Input material –
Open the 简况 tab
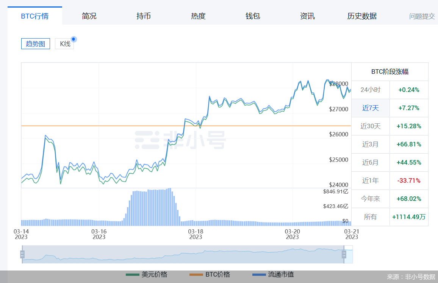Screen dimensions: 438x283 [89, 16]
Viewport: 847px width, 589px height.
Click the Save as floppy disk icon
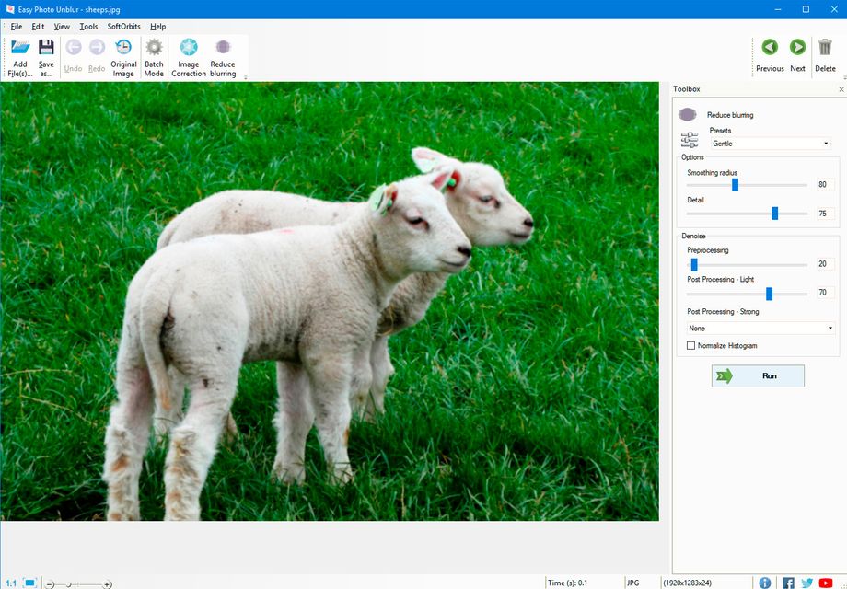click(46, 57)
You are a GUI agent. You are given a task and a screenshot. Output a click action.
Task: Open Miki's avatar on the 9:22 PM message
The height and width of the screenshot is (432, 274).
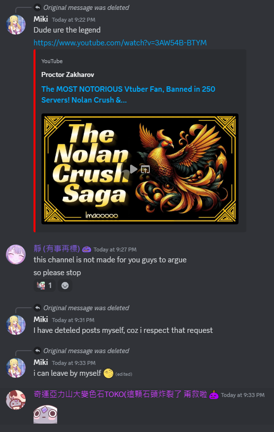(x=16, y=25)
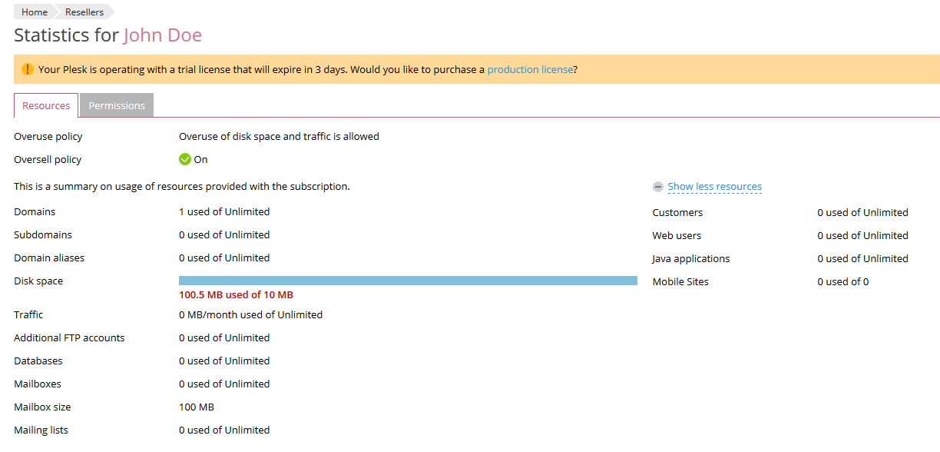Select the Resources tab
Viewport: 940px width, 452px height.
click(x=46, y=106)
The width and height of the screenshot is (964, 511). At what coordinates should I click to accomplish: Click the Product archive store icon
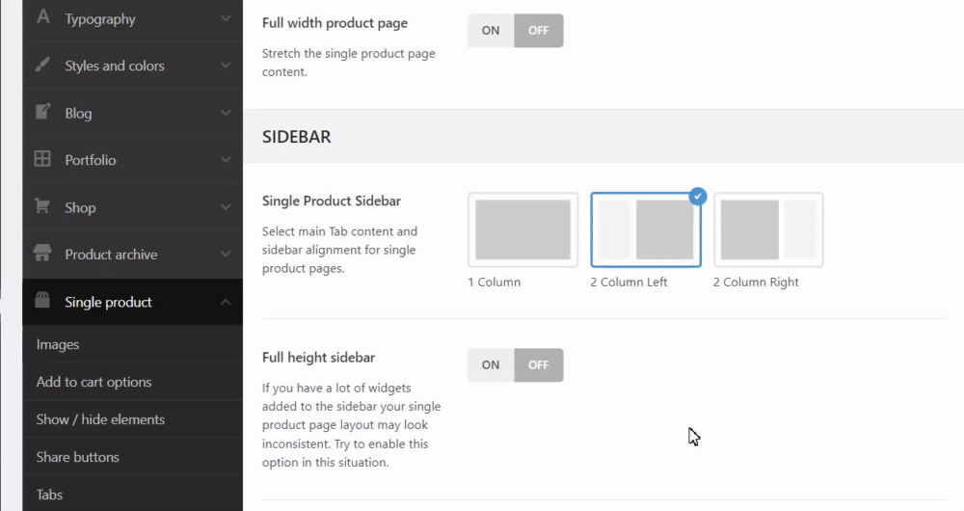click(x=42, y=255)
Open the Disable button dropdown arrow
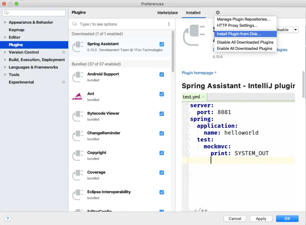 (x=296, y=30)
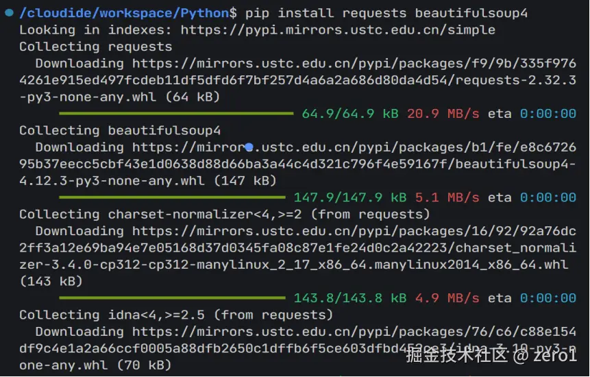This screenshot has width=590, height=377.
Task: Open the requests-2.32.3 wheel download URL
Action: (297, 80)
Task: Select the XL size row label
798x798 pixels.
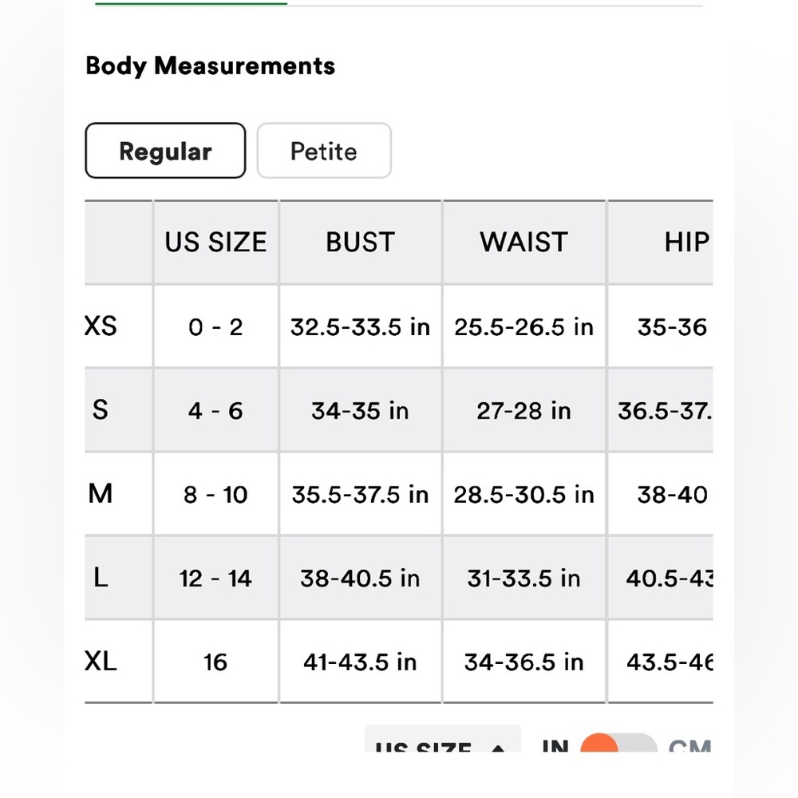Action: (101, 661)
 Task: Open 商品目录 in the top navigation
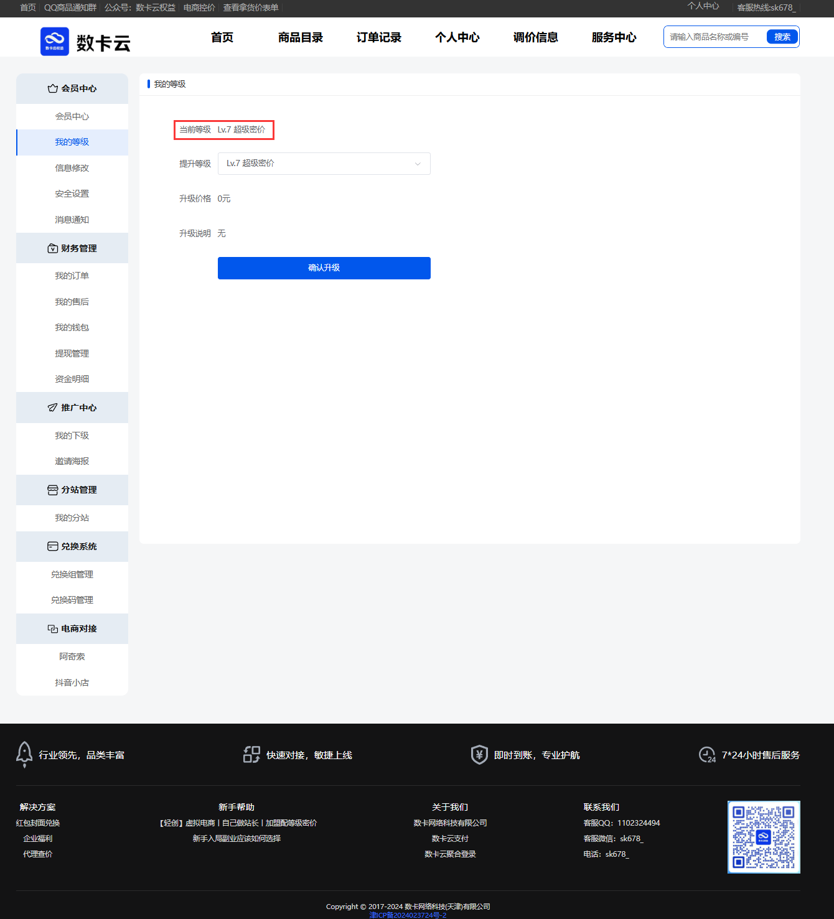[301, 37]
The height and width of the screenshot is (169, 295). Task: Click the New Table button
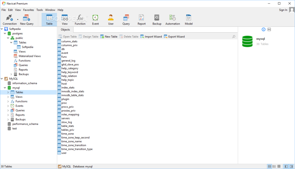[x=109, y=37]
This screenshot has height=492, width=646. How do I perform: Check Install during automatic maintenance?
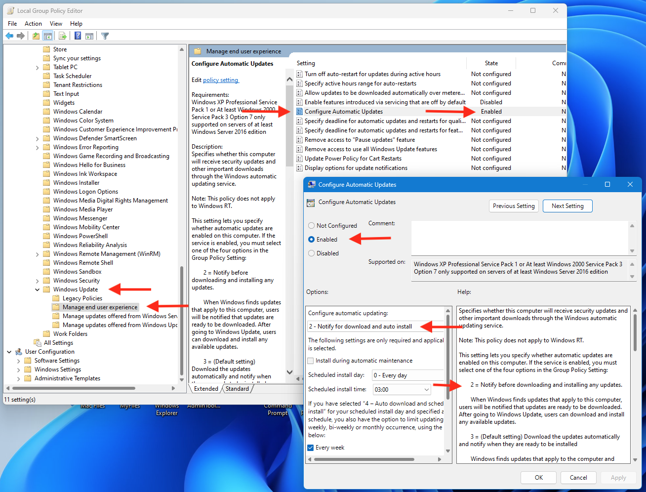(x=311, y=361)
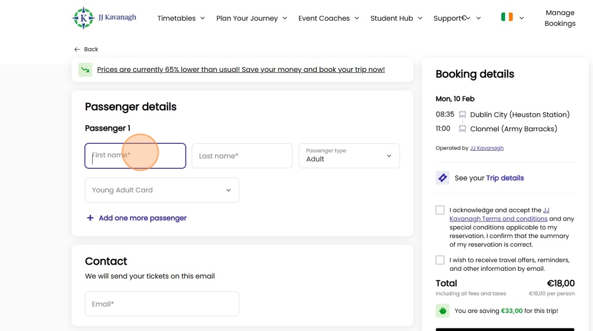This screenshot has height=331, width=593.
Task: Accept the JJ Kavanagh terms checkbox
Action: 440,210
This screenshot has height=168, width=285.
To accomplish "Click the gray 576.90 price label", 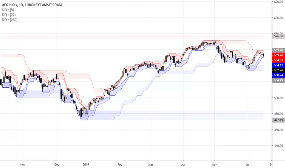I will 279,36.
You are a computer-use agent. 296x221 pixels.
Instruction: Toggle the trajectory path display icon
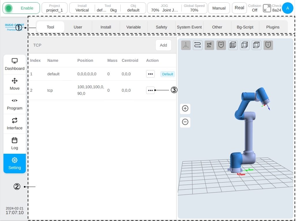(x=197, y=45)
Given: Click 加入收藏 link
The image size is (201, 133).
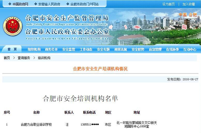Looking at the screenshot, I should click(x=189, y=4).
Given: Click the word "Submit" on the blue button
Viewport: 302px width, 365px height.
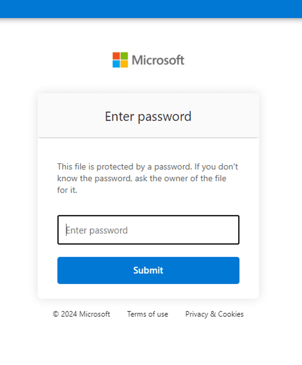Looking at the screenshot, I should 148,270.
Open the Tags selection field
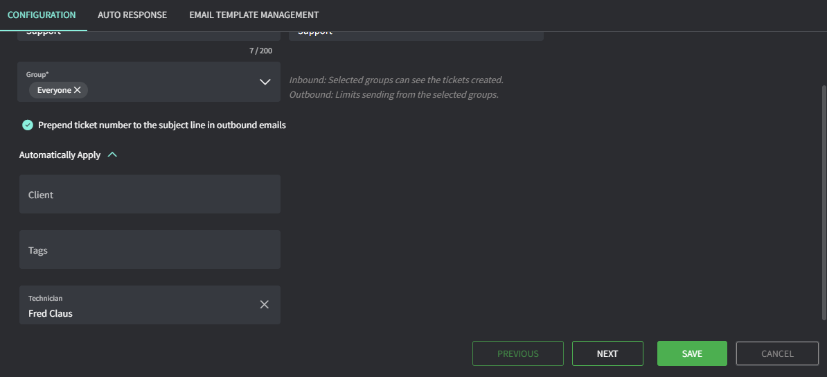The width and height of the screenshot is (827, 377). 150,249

Exercise objective –
Return a copy of each line in the entries that contains "agent".

Answer box –
You are a GUI agent. You are given a task and a screenshot. Output a click action.
You are a computer-use agent. 296x221 pixels.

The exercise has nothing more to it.